For Kaufman, it’s important to invest in the future through dance education.
“It was a big decision. Every dance company in the United States has something to offer, and that’s wonderful,” she said. “But companies can change; education is a permanent thing.”
Dance minors currently taking courses at the USC School of Dramatic Arts will continue training with their faculty instructors in the USC Kaufman program beginning on July 1, 2013. Construction of the new building is scheduled to begin in 2014, and the school plans to admit its first class of dance majors in fall 2015. Applicants will be accepted into the school based on a rigorous audition process as well as demonstrated academic excellence. These students will earn a Bachelor of Fine Arts in dance, and also have the opportunity to double major or minor in other disciplines across the university.

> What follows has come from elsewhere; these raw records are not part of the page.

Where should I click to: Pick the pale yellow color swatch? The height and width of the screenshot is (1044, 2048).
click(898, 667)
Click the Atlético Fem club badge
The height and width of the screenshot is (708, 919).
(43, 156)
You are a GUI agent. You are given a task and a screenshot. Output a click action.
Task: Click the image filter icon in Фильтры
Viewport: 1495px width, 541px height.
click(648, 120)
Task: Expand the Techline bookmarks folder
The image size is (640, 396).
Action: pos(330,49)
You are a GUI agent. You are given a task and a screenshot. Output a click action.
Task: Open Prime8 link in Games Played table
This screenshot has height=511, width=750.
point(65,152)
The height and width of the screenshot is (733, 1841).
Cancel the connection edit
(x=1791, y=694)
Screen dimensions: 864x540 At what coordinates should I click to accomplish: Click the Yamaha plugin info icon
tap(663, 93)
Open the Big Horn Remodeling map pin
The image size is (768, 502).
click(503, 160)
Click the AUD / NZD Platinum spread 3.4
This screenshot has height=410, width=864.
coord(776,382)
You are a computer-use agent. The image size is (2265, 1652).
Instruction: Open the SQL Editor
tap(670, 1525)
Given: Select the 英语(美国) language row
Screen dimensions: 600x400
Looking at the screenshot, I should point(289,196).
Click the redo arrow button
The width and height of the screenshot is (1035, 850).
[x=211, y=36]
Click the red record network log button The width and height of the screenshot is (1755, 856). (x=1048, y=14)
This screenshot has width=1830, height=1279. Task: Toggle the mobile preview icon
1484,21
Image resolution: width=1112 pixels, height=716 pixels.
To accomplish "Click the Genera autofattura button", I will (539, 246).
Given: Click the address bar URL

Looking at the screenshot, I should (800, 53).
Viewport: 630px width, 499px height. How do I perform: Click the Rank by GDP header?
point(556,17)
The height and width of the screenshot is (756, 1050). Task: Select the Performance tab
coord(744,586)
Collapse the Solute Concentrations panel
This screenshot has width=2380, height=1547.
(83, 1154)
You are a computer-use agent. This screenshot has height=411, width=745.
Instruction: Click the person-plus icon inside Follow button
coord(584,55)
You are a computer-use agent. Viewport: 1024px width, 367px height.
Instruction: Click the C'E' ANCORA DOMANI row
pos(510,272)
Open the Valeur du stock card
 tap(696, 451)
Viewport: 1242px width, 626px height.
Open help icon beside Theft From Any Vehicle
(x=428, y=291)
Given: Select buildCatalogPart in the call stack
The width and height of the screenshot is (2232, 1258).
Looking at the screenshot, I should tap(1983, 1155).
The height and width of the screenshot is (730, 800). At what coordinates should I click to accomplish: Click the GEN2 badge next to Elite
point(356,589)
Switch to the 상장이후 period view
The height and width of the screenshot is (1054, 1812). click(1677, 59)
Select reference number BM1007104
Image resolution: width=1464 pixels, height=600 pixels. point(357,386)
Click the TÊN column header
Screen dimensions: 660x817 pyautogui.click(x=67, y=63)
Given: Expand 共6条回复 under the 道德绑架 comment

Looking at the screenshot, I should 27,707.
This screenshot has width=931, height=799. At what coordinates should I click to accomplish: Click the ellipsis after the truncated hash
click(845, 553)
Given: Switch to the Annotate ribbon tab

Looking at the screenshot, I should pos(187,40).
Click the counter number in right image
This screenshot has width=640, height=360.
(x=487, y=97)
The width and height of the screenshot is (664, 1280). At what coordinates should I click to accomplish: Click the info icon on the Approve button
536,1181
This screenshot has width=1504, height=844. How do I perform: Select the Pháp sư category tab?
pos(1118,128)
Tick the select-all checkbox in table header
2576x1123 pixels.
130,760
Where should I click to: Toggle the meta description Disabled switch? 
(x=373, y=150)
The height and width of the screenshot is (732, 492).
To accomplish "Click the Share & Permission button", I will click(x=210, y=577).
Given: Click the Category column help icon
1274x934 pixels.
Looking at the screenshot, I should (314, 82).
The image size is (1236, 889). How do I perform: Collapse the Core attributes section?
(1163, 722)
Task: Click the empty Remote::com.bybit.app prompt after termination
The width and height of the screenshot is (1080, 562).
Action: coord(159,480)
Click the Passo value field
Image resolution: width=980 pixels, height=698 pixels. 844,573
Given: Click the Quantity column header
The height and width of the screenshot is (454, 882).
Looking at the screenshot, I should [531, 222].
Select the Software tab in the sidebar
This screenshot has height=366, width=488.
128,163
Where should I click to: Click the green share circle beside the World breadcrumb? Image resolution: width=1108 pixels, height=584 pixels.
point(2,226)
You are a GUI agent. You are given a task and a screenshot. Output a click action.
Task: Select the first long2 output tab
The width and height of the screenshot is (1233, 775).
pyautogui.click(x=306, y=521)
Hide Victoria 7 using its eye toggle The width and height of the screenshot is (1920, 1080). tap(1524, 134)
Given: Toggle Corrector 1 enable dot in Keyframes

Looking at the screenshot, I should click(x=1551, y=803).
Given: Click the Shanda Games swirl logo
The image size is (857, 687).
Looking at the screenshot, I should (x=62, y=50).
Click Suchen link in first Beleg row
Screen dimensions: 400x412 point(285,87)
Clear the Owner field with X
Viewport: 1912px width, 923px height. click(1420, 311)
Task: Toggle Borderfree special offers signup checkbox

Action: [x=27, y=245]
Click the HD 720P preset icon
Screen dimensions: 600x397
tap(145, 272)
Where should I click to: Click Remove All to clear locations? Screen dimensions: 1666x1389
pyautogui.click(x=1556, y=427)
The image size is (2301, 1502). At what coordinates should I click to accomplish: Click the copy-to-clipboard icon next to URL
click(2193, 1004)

• A faculty of internationally recognized artists at the USC Roski School of Fine Arts offers a progressive approach for experimentation in all forms of visual arts. The school, founded in 1883, is the region’s oldest art school.
• The USC Thornton School of Music is the collegiate partner of choice for the Los Angeles Philharmonic, Los Angeles Opera, Los Angeles Chamber Orchestra, the Grammy Foundation and The Recording Academy, among others.
• The USC School of Cinematic Arts is the premier educational environment for study in film, television and interactive media. Founded in 1929, its nearly 11,000 alumni include many of the industry’s key figures.
• The first accredited school of architecture in Southern California, the USC School of Architecture has a strong relationship to practicing architects in sustainable building, planning, historic preservation and landscape architecture.
• In a close-knit, supportive environment, the top-ranked USC School of Dramatic Arts blends artistic training in a conservatory environment with the full academic experience found at a major research university.